E così, dopo tanta attesa, questa estate la nave del mio viaggio è attraccata ad un porto preciso, cercato e desiderato: ha delle coordinate geografiche ben definite, nonostante a me risultasse praticamente sconosciuto. Questo porto ha nome Bolivia.
La mia nave, che durante quest’anno e prima di questo attracco ha percorso tante miglia, ha intuito cosa le è davvero essenziale per andare avanti, ha cominciato a navigare nel mare aperto, riconoscendo l’importanza di alcuni porti quotidiani che ti danno rifornimenti per continuare verso un orizzonte saldo. Ma sulla cartina c’era una grande ‘X’ sulla Bolivia, un segno che avevo posto mesi prima: avevo il desiderio di mettermi a servizio degli ultimi, in una realtà che non fosse la mia e che mi permettesse di andare incontro a situazioni per me impensabili.

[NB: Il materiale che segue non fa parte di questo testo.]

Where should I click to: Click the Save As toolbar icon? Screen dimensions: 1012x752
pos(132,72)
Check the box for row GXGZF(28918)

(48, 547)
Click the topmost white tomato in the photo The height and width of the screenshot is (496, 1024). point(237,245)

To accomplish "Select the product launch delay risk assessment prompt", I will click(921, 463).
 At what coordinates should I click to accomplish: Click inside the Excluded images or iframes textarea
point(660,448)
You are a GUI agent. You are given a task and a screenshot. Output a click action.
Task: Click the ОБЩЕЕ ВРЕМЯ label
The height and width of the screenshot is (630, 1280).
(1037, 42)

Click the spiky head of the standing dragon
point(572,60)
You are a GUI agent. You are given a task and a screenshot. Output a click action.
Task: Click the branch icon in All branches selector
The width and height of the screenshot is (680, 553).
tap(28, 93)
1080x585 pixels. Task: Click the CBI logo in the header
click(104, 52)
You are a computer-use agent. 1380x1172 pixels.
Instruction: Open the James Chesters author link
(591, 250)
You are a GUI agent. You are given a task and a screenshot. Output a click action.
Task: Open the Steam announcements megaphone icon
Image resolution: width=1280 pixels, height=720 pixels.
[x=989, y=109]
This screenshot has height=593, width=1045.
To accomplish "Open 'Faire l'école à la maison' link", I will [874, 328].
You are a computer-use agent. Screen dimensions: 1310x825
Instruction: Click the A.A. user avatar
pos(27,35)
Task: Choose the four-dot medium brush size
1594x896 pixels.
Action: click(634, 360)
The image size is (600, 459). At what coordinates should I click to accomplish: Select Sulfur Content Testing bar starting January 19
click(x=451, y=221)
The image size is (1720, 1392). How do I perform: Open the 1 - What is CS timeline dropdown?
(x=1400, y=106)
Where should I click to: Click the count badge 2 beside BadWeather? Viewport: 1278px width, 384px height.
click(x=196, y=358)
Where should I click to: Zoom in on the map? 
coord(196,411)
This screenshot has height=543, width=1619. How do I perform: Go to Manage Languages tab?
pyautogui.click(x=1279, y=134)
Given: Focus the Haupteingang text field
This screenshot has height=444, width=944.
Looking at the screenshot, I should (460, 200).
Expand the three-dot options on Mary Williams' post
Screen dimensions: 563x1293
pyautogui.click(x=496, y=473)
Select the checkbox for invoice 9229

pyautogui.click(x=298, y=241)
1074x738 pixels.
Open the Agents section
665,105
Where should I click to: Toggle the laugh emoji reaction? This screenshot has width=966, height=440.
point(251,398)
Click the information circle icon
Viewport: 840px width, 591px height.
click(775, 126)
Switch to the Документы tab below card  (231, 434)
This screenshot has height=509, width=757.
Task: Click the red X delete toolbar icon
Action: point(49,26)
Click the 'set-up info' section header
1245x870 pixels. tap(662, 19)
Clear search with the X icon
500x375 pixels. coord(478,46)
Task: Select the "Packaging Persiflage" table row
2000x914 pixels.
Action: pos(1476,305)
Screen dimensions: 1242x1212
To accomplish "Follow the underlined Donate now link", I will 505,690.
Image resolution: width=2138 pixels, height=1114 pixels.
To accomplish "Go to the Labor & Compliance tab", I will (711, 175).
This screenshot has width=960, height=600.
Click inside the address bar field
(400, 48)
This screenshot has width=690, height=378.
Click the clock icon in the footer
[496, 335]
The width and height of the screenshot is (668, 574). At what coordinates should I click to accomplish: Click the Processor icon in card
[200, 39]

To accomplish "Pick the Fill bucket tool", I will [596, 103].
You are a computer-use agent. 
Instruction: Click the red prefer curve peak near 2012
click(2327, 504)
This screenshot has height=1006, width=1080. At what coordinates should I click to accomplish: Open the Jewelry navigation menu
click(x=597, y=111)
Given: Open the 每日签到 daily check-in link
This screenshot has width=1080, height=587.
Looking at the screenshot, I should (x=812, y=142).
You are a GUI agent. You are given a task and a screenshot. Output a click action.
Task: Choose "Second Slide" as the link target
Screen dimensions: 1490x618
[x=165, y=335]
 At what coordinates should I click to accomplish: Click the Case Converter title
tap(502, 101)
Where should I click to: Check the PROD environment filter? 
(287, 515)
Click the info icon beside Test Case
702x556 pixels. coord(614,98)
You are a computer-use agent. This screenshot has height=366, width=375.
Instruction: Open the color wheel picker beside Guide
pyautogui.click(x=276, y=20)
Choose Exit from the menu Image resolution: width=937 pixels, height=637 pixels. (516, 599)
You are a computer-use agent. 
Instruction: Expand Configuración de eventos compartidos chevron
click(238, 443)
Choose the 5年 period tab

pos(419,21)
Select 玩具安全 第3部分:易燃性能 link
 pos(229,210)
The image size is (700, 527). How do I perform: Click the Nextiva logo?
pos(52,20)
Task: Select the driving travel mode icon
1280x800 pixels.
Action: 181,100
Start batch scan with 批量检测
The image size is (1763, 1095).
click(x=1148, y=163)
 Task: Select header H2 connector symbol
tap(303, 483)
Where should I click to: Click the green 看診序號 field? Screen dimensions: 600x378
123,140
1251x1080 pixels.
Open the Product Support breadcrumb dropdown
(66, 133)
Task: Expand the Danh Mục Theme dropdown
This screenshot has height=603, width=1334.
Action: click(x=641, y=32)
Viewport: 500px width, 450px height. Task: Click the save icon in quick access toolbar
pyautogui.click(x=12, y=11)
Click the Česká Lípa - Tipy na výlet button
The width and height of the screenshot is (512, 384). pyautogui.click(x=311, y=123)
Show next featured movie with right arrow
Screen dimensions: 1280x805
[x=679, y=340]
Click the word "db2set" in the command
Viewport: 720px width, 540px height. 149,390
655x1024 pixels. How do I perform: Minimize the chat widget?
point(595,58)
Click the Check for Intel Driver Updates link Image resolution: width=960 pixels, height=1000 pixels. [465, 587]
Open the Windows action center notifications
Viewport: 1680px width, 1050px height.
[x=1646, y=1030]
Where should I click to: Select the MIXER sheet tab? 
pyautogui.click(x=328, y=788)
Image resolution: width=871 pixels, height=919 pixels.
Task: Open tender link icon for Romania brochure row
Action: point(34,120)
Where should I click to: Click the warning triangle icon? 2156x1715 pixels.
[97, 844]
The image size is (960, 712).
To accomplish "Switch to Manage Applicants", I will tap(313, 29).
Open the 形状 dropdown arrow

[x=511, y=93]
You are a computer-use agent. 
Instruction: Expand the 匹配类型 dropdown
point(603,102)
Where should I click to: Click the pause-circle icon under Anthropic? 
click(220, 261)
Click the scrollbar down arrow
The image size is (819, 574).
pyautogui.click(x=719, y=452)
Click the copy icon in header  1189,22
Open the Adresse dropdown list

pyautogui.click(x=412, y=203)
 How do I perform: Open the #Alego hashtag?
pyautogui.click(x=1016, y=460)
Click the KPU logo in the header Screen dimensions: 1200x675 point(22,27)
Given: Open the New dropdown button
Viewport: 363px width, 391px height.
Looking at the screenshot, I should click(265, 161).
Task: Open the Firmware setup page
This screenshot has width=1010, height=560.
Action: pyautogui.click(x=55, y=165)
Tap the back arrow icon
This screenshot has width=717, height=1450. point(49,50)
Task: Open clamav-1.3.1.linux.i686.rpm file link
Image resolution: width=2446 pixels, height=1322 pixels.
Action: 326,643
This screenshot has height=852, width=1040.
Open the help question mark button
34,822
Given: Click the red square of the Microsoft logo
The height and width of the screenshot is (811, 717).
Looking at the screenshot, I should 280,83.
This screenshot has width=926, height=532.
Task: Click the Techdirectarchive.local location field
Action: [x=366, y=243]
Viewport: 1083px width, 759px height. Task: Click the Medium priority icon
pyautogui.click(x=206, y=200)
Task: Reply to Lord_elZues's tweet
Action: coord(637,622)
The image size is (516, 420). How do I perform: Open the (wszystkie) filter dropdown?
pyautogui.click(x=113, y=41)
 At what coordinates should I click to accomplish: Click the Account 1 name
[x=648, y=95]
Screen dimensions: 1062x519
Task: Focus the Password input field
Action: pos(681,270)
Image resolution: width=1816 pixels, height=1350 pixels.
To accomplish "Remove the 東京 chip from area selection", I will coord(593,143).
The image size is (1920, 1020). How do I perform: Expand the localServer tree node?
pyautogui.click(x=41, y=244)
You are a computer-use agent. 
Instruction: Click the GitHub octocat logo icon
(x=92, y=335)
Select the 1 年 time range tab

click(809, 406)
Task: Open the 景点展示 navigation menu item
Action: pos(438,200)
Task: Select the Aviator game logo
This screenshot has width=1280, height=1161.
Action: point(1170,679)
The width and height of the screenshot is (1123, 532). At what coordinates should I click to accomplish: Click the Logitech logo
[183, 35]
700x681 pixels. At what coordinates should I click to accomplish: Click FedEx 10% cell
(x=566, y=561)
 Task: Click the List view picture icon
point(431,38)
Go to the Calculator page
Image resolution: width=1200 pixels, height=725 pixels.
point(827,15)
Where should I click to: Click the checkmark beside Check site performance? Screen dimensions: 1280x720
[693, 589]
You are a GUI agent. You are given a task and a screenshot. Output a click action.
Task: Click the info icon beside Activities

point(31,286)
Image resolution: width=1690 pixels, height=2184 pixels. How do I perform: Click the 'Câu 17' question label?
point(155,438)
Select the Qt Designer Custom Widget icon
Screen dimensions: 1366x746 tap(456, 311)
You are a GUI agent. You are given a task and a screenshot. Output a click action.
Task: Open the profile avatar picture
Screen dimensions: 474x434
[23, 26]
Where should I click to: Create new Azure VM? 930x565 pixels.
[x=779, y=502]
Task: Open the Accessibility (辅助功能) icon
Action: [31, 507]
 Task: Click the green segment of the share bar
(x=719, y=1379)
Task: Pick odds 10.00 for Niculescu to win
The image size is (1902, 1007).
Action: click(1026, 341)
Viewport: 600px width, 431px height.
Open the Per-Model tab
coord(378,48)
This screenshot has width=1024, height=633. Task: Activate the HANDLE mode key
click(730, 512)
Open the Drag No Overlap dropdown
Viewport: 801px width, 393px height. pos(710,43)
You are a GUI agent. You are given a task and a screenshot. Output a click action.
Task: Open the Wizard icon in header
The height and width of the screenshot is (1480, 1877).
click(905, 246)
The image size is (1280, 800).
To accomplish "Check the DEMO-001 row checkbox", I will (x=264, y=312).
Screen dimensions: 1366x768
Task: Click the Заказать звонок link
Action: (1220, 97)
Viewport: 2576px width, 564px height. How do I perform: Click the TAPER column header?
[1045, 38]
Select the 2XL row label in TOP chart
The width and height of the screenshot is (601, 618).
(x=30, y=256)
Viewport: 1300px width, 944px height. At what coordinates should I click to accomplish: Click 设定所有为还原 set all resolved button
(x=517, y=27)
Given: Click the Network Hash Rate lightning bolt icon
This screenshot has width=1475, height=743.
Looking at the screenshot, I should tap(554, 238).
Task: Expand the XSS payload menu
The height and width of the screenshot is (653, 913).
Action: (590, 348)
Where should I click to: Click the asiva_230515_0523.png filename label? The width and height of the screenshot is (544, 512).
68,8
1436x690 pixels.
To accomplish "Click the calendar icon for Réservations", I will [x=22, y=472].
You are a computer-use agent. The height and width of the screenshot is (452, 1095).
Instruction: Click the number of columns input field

Già, perché per incontrare qualcuno c’è bisogno di ‘andare’: incontrare implica muoversi, darsi da fare e rendere questo incontro possibile e fecondo. Non accade per miracolo.
Ci vuole anche attenzione per incontrare una persona, vuol dire accoglierla e lasciare che si mostri per come è, senza volerla vestire con gli abiti che un giudizio prematuro ci porterebbe a metterle addosso. La Bolivia in questo mi ha messo alla prova: incontrare gli occhi di una ragazza della mia età malata di SLA, che rimarrà nella sua casa nel mezzo del nulla finché sarà la nonna a prendersi cura di lei, mi ha costretto ad accettare una situazione per me paradossale, dove la presenza dei miei compagni di viaggio e mia era sostanzialmente inutile. Mi ha fatto bene, questo sentirmi inutile, questa impotenza.. Mi ha ricordato che alcune volte non bisogna fare, bisogna esserci. E ci devi essere con tutto te stesso quando un altro ti si fa vicino, non basta un pezzettino: così come quel pomeriggio, nel nostro ultimo giorno a Cochabamba, dovevo esserci all’hogar Wasinchej (dal quechua, 'casa nostra’) per incontrare una ragazzina di nome Esperanza, il cui silenzio mi ha parlato e mi ha attratto come una calamita. Per circa mezzora, i suoi occhi, la sua voce e i suoi racconti sono stati il mio tutto. Mi sarei potuto fermare un altro mese ad ascoltare col cuore aperto e donare il mio tempo a lei e alle altre bimbe e ragazze dell’hogar, perché la qualità di quei momenti non si può tradurre con parole. Ho avuto la conferma ancora una volta e in modo nuovo come il tempo, la vita ha senso ed è piena solo nel momento in cui al centro c’è l’Altro. ‘La misura dell’amore è amare senza misura’ ha detto qualcuno tanto tempo fa, e lo trovo incredibilmente vero: se decidi tu a priori quanto vuoi donarti, parti limitato, rimani nel tuo guscio sicuro e non ti metti in gioco per davvero. Brutto no?
Siamo fatti per rischiare, per rischiare anche di non essere capiti e respinti: quante volte mi sono sentito osservato perché ero io il ‘gringo’, e se dai bimbi era uno sguardo di curiosità, in altri ho letto quasi un fastidio. Ma soprattutto, siamo fatti per entrare in relazione: in Bolivia, quando si incontra una persona conosciuta o meno ci si saluta in un modo per noi inusuale. Ma quando è stato il momento di salutarci prima di tornare in Italia, si è usato il linguaggio universale dell’abbraccio. E lì, in Bolivia, ho scambiato alcuni degli abbracci più belli di sempre, con i bimbi del doposcuola, con i ragazzi disabili di Danilo, con i miei compagni di viaggio. Talmente belli e importanti che, ripensandoci, ne sento ancora il calore e l’emozione.
La mia navigazione è ripresa già da un paio di settimane ormai; guardando indietro riconosco di aver portato a bordo un bagaglio enorme che verrà sempre con me, un bagaglio fatto di alcuni tesori preziosi che già custodisco con cura maniacale, e fatto anche di oggetti per il viaggio di cui posso scoprire l’utilità solamente continuando a solcare il mare. Ho trovato un paese molto complesso, molto variegato sia nell’aspetto naturale, del paesaggio ma soprattutto a livello umano. E come in ogni grande avventura, i paesaggi segnano gli occhi e la mente, mentre ciò che ci segna il cuore sono le persone che ci sono poste lungo il cammino.
Così è per me la Bolivia: nei miei ricordi e nel mio cuore scorrono tutte quelle situazioni, quelle storie, quegli occhi che hanno contribuito a rendere questa terra una tappa unica nel mio viaggio.
Hasta pronto Bolivia querida, con la speranza che i mari e i venti permettano alla mia nave di gettare un’altra volta l’ancora nel tuo porto.